Start of Provided data
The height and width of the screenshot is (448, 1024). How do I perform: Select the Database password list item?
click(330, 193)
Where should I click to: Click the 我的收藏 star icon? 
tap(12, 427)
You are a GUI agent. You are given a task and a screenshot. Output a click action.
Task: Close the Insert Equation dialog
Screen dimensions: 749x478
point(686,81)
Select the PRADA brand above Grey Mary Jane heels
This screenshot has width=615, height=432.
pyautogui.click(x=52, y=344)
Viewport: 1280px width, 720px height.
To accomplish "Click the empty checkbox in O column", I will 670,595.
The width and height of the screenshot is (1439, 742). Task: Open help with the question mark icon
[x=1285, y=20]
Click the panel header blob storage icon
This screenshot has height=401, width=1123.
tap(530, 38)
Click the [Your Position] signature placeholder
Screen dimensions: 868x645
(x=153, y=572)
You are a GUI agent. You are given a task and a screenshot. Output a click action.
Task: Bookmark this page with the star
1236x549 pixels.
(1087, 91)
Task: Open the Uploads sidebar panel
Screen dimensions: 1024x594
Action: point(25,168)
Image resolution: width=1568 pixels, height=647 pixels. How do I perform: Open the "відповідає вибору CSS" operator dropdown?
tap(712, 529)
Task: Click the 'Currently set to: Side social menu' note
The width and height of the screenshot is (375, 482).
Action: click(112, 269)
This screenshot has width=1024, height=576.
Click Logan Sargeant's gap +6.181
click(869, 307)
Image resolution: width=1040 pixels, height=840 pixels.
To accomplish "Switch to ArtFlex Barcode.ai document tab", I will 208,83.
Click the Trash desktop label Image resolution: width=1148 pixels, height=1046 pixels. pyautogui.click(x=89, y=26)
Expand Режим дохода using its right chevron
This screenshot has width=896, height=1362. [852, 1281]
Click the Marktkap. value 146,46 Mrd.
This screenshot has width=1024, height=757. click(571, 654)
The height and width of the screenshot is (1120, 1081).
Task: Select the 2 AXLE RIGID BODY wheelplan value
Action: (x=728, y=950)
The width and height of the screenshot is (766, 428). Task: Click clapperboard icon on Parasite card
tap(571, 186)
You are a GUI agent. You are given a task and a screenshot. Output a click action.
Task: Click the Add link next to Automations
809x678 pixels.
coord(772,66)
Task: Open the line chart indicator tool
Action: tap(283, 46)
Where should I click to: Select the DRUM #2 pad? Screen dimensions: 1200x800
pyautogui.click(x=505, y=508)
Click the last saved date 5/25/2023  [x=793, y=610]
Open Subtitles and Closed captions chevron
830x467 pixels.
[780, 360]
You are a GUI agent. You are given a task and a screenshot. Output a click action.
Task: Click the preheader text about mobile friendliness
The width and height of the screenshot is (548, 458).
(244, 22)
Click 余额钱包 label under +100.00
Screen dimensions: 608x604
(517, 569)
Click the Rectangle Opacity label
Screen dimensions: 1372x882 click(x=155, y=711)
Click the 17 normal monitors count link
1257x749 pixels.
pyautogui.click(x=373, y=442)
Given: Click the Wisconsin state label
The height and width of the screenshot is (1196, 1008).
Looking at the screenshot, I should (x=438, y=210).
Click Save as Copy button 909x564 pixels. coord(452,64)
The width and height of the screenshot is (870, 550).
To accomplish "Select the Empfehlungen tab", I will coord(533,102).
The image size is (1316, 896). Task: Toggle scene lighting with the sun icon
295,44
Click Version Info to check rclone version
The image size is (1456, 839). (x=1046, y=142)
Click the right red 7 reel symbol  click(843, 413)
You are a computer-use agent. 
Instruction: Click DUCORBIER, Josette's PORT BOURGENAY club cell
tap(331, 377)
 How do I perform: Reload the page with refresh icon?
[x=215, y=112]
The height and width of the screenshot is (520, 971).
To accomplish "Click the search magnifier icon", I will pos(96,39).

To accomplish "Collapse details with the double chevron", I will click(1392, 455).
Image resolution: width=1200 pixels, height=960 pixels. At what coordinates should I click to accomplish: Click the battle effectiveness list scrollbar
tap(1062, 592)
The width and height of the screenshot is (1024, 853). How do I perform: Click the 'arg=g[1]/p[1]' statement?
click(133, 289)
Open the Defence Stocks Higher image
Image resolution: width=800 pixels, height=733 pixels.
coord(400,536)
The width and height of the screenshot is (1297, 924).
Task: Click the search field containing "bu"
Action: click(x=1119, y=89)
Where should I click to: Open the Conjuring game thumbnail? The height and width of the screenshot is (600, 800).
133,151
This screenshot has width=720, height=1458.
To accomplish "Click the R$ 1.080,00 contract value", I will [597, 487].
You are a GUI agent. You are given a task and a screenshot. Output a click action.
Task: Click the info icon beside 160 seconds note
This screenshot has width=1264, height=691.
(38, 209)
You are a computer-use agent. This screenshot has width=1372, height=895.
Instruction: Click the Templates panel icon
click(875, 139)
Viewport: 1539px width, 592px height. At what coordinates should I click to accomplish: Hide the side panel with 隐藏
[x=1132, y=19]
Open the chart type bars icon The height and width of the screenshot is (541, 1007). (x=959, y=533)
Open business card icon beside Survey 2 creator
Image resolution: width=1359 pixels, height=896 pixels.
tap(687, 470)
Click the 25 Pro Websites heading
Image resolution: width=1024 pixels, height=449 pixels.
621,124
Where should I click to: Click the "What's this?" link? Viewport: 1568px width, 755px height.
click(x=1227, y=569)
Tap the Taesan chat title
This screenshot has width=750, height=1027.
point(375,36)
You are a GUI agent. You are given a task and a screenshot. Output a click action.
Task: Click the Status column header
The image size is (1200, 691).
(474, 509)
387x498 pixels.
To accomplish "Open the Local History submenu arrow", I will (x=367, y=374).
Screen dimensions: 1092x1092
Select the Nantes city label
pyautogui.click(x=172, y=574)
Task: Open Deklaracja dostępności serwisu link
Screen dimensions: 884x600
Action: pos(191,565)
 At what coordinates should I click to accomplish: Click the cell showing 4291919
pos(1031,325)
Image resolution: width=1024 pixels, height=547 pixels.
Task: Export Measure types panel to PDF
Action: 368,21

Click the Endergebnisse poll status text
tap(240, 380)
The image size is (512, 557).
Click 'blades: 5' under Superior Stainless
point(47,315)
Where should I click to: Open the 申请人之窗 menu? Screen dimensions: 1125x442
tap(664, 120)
End of Provided data
Going through the material above, reproduce every line exactly.

The height and width of the screenshot is (448, 1024). How do I perform: Select the Database password list item?
click(330, 193)
Where should I click to: Click the 我的收藏 star icon? 
tap(12, 427)
You are a GUI agent. You are given a task and a screenshot. Output a click action.
Task: Close the Insert Equation dialog
Screen dimensions: 749x478
point(686,81)
Select the PRADA brand above Grey Mary Jane heels
This screenshot has width=615, height=432.
pyautogui.click(x=52, y=344)
Viewport: 1280px width, 720px height.
To accomplish "Click the empty checkbox in O column", I will 670,595.
The width and height of the screenshot is (1439, 742). Task: Open help with the question mark icon
[x=1285, y=20]
Click the panel header blob storage icon
This screenshot has height=401, width=1123.
tap(530, 38)
Click the [Your Position] signature placeholder
Screen dimensions: 868x645
(x=153, y=572)
You are a GUI agent. You are given a task and a screenshot. Output a click action.
Task: Bookmark this page with the star
1236x549 pixels.
(1087, 91)
Task: Open the Uploads sidebar panel
Screen dimensions: 1024x594
Action: point(25,168)
Image resolution: width=1568 pixels, height=647 pixels. How do I perform: Open the "відповідає вибору CSS" operator dropdown?
tap(712, 529)
Task: Click the 'Currently set to: Side social menu' note
The width and height of the screenshot is (375, 482).
Action: click(112, 269)
This screenshot has width=1024, height=576.
Click Logan Sargeant's gap +6.181
click(869, 307)
Image resolution: width=1040 pixels, height=840 pixels.
To accomplish "Switch to ArtFlex Barcode.ai document tab", I will 208,83.
Click the Trash desktop label Image resolution: width=1148 pixels, height=1046 pixels. pyautogui.click(x=89, y=26)
Expand Режим дохода using its right chevron
This screenshot has width=896, height=1362. [852, 1281]
Click the Marktkap. value 146,46 Mrd.
This screenshot has width=1024, height=757. click(571, 654)
The height and width of the screenshot is (1120, 1081).
Task: Select the 2 AXLE RIGID BODY wheelplan value
Action: (x=728, y=950)
The width and height of the screenshot is (766, 428). Task: Click clapperboard icon on Parasite card
tap(571, 186)
You are a GUI agent. You are given a task and a screenshot. Output a click action.
Task: Click the Add link next to Automations
809x678 pixels.
coord(772,66)
Task: Open the line chart indicator tool
Action: tap(283, 46)
Where should I click to: Select the DRUM #2 pad? Screen dimensions: 1200x800
pyautogui.click(x=505, y=508)
Click the last saved date 5/25/2023  [x=793, y=610]
Open Subtitles and Closed captions chevron
830x467 pixels.
[780, 360]
You are a GUI agent. You are given a task and a screenshot. Output a click action.
Task: Click the preheader text about mobile friendliness
The width and height of the screenshot is (548, 458).
(244, 22)
Click 余额钱包 label under +100.00
Screen dimensions: 608x604
(517, 569)
Click the Rectangle Opacity label
Screen dimensions: 1372x882 click(x=155, y=711)
Click the 17 normal monitors count link
1257x749 pixels.
pyautogui.click(x=373, y=442)
Given: Click the Wisconsin state label
The height and width of the screenshot is (1196, 1008).
Looking at the screenshot, I should (x=438, y=210).
Click Save as Copy button 909x564 pixels. coord(452,64)
The width and height of the screenshot is (870, 550).
To accomplish "Select the Empfehlungen tab", I will coord(533,102).
The image size is (1316, 896). Task: Toggle scene lighting with the sun icon
295,44
Click Version Info to check rclone version
The image size is (1456, 839). (x=1046, y=142)
Click the right red 7 reel symbol  click(843, 413)
You are a computer-use agent. 
Instruction: Click DUCORBIER, Josette's PORT BOURGENAY club cell
tap(331, 377)
 How do I perform: Reload the page with refresh icon?
[x=215, y=112]
The height and width of the screenshot is (520, 971).
To accomplish "Click the search magnifier icon", I will pos(96,39).

To accomplish "Collapse details with the double chevron", I will click(1392, 455).
Image resolution: width=1200 pixels, height=960 pixels. At what coordinates should I click to accomplish: Click the battle effectiveness list scrollbar
tap(1062, 592)
The width and height of the screenshot is (1024, 853). How do I perform: Click the 'arg=g[1]/p[1]' statement?
click(133, 289)
Open the Defence Stocks Higher image
Image resolution: width=800 pixels, height=733 pixels.
coord(400,536)
The width and height of the screenshot is (1297, 924).
Task: Click the search field containing "bu"
Action: click(x=1119, y=89)
Where should I click to: Open the Conjuring game thumbnail? The height and width of the screenshot is (600, 800).
133,151
This screenshot has width=720, height=1458.
To accomplish "Click the R$ 1.080,00 contract value", I will [597, 487].
You are a GUI agent. You are given a task and a screenshot. Output a click action.
Task: Click the info icon beside 160 seconds note
This screenshot has width=1264, height=691.
(38, 209)
You are a computer-use agent. This screenshot has width=1372, height=895.
Instruction: Click the Templates panel icon
click(875, 139)
Viewport: 1539px width, 592px height. At what coordinates should I click to accomplish: Hide the side panel with 隐藏
[x=1132, y=19]
Open the chart type bars icon The height and width of the screenshot is (541, 1007). (x=959, y=533)
Open business card icon beside Survey 2 creator
Image resolution: width=1359 pixels, height=896 pixels.
tap(687, 470)
Click the 25 Pro Websites heading
Image resolution: width=1024 pixels, height=449 pixels.
621,124
Where should I click to: Click the "What's this?" link? Viewport: 1568px width, 755px height.
click(x=1227, y=569)
Tap the Taesan chat title
This screenshot has width=750, height=1027.
point(375,36)
You are a GUI agent. You are given a task and a screenshot. Output a click action.
Task: Click the Status column header
The image size is (1200, 691).
(474, 509)
387x498 pixels.
To accomplish "Open the Local History submenu arrow", I will (x=367, y=374).
Screen dimensions: 1092x1092
Select the Nantes city label
pyautogui.click(x=172, y=574)
Task: Open Deklaracja dostępności serwisu link
Screen dimensions: 884x600
Action: pos(191,565)
 At what coordinates should I click to accomplish: Click the cell showing 4291919
pos(1031,325)
Image resolution: width=1024 pixels, height=547 pixels.
Task: Export Measure types panel to PDF
Action: 368,21

Click the Endergebnisse poll status text
tap(240, 380)
The image size is (512, 557).
Click 'blades: 5' under Superior Stainless
point(47,315)
Where should I click to: Open the 申请人之窗 menu? Screen dimensions: 1125x442
tap(664, 120)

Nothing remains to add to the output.